Mais, et il s’agit d’un changement radical, le ministère précise : « À défaut, vous pouvez proposer de transmettre directement l’ordonnance au patient par voie postale ou messagerie ». L’envoi par exemple de l’ordonnance au patient via une photographie envoyée par WhatsApp est donc permise, ce qui constitue une dérogation majeure et sans précédent aux règles régissant le transfert des données de santé.

Compte tenu du caractère sensible des données, il est toutefois préférable, même si le Ministère ne le mentionne pas expressément, d’envoyer directement l’ordonnance du pharmacien désigné par le patient et non à celui-ci, même si aucune messagerie sécurisée n’est disponible.

 

Les droits du patient demeurent

La crise sanitaire ne permet pas de déroger aux droits des patients. En effet, les actes de télémédecine doivent toujours être réalisés avec le consentement libre et éclairé du patient. Les actes doivent être réalisés dans des conditions garantissant l’authentification des professionnels de santé, celle du patient (qui doit être distinguée de la connaissance du patient telle que prévue par la convention), et l’accès du professionnel de santé aux données médicales du patient nécessaires à la réalisation de l’acte. Enfin, la téléconsultation est obligatoirement réalisée par vidéotransmission, « et dans des conditions d’équipement, d’accompagnement et d’organisation adaptées aux situations cliniques des patients permettant de garantir la réalisation d’une consultation de qualité ».

Elle doit être réalisée « dans des lieux permettant la confidentialité des échanges entre le patient et le médecin consultant », ce qui plaide pour le maintien du professionnel de santé au sein de ses locaux professionnels.

Il est permis de se demander, s’agissant de ces dernières règles vieilles de 10 ans, comment elles peuvent être applicables au sein de la dérogation liée à la crise sanitaire. Dans le cas de l’utilisation d’une application sur un smartphone, il serait possible de passer initialement par le secrétariat du cabinet médical, qui communiquerait ainsi le numéro de téléphone du médecin, et permettrait ainsi l’authentification. En revanche, l’authentification certaine du patient paraît impossible, ou faut-il lui demander de montrer une carte vitale à distance ?

 

Les règles devant être suivies par les professionnels de santé

Même dans le cas de l’exception COVID-19, les professionnels de santé doivent tenir à jour le dossier du patient en y inscrivant notamment le compte-rendu de l’acte.

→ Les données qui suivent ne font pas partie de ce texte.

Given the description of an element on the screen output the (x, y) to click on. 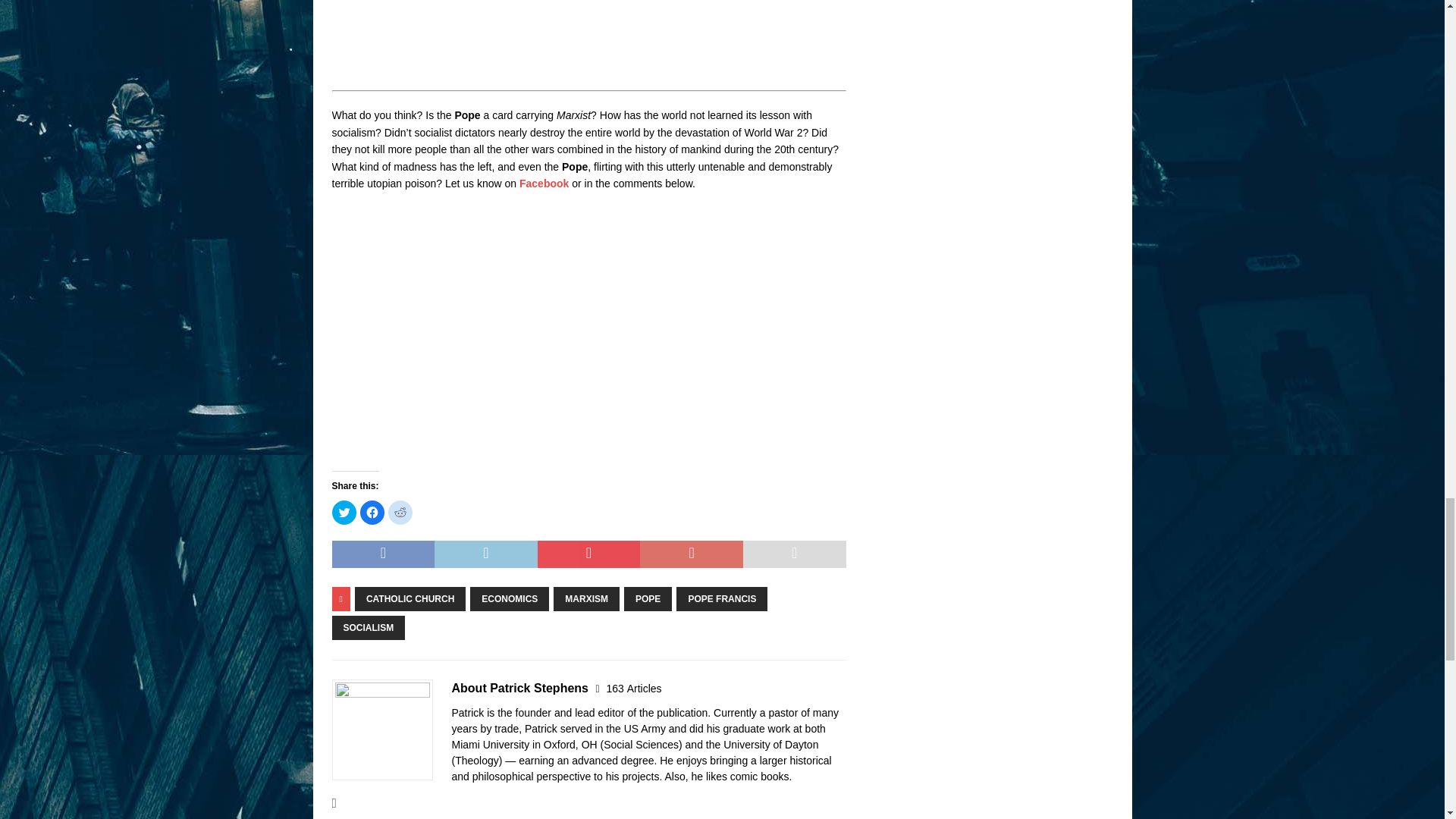
Click to share on Reddit (400, 512)
Click to share on Twitter (343, 512)
Click to share on Facebook (371, 512)
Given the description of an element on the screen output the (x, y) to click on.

Les règles prudentielles, et notamment celles relatives à l’identification du patient, doivent être respectées. Enfin, il convient de rappeler que seuls les patients atteints ou suspectés de la maladie COVID-19 sont concernés par ces assouplissements, ce qui est d’ailleurs paradoxal si l’on se souvient que cette maladie est caractérisée par le grand nombre de porteurs sains et sans symptômes.

Naturellement, les professionnels de santé veilleront à prévenir leur assurance professionnelle qu’ils pratiquent maintenant la médecine à distance dans le cadre de l’exception liée à la crise sanitaire. En effet, il est à craindre, lorsque la vague sera passée, que le retour à la normale n’engendre aussi un retour des vieux réflexes relatifs à la responsabilité de chacun, et que l’état de nécessité ainsi que le contexte soient vite oubliés.

 

Quelles suites ?

Le monde ne sera plus jamais comme avant et la télémédecine non plus. Rappelons une fois encore que ces règles dérogatoires sont provisoires et intimement liées à la crise sanitaire. Celle-ci passée, elles disparaîtront.

En revanche, il est certain que cette initiation urgente, forcée et généralisée des médecins et des patients à la télémédecine laissera des traces. Cette dramatique crise sanitaire aura eu, parmi ses multiples effets, celle de faire faire un pas de géant à la pratique de la télémédecine. Les patients y prendront goût, les praticiens aussi. Les autorités sanitaires ne l’oublieront pas non plus, et la télémédecine s’imposera à l’avenir comme un outil majeur dans la résolution des crises sanitaires à venir.